Reinforcement Learning (RL) has demonstrated significant potential in enhancing the reasoning capabilities of large language models (LLMs). However, the success of RL for LLMs heavily relies on human-curated datasets and verifiable rewards, which limit their scalability and generality. Recent Self-Play RL methods, inspired by the success of the paradigm in games and Go, aim to enhance LLM reasoning capabilities without human-annotated data. However, their methods primarily depend on a grounded environment for feedback (e.g., a Python interpreter or a game engine); extending them to general domains remains challenging. To address these challenges, we propose Multi-Agent Evolve (MAE), a framework that enables LLMs to self-evolve in solving diverse tasks, including mathematics, reasoning, and general knowledge Q&A. The core design of MAE is based on a triplet of interacting agents (Proposer, Solver, Judge) that are instantiated from a single LLM, and applies reinforcement learning to optimize their behaviors. The Proposer generates questions, the Solver attempts solutions, and the Judge evaluates both while co-evolving. Experiments on Qwen2.5-3B-Instruct demonstrate that MAE achieves an average improvement of 4.54% on multiple benchmarks. These results highlight MAE as a scalable, data-efficient method for enhancing the general reasoning abilities of LLMs with minimal reliance on human-curated supervision.

Paper Structure

This paper contains 48 sections, 11 equations, 4 figures, 5 tables, 1 algorithm.

Figures (4)

  • Figure 1: Overview of the Multi-Agent Evolve Framework. Multi-Agent Evolve instantiates three interactive roles (Proposer, Solver, and Judge) from a single LLM to form a closed self-improving loop. The Proposer generates new questions, the Solver attempts to answer them, and the Judge evaluates both to provide general-domain reward signals. The Judge rewards the Solver for accurate reasoning, while the Proposer receives both a quality reward from the Judge and a difficulty reward that increases when the Solver fails, creating an adversarial co-evolution process that continuously enhances the model’s reasoning ability.

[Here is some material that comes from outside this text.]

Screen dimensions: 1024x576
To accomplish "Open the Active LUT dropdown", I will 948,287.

  • Figure 2: Multi-Agent Evolve Framework: (Upper) Multi-Agent Evolve uses the backbone LLM itself as a general evaluator for questions and answers. This brings several benefits, including adaptability for general tasks and increased interactions between agents. (Lower Left) Our framework adapts the quality filtering technique to the Proposer's generation loop, preventing degradation in dataset quality during prolonged training. (Lower Right) Our multi-agent training employs Task-Relative REINFORCE++, which calculates advantage for each role respectively and then performs synchronized parameter update to the uniform model.

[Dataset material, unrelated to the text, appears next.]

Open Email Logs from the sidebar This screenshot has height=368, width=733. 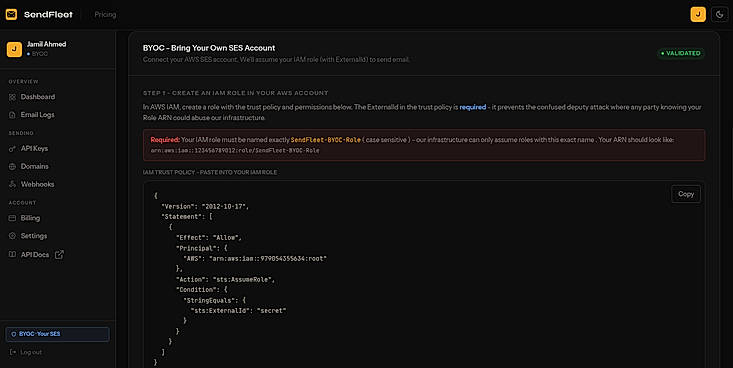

  • Figure 3: Training Process Analysis: These three figures demonstrate an example training process. (Left) The number of questions in the dataset increases steadily while low-quality questions are excluded. (Mid and Right) The Proposer learns to generate questions that present a desirable level of difficulty to the Solver, thereby benefiting the model in future training.

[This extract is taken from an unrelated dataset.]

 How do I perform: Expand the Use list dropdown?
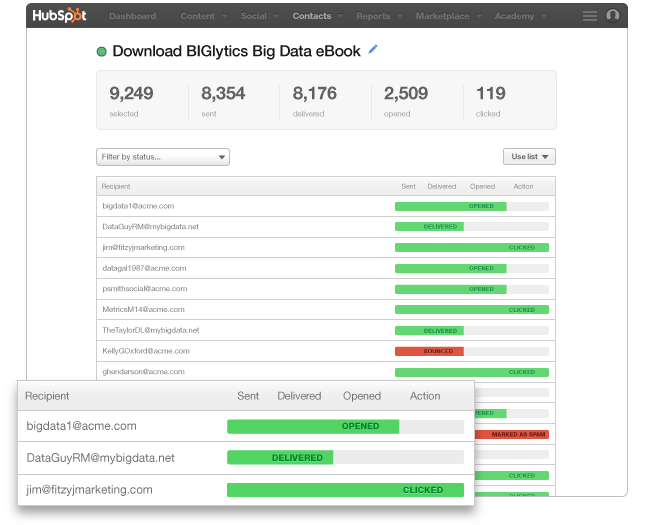(529, 157)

  • Figure 4: Examples of Applying Format Reward and Question Quality Filtering Examples shown in green demonstrate the generation that can be correctly extracted when these two techniques are applied, which helps the maintenance of our dataset and the training process. The red examples show typical errors that detract from the training process by introducing incorrect questions or by frequently causing the reward to fall back to a neutral value.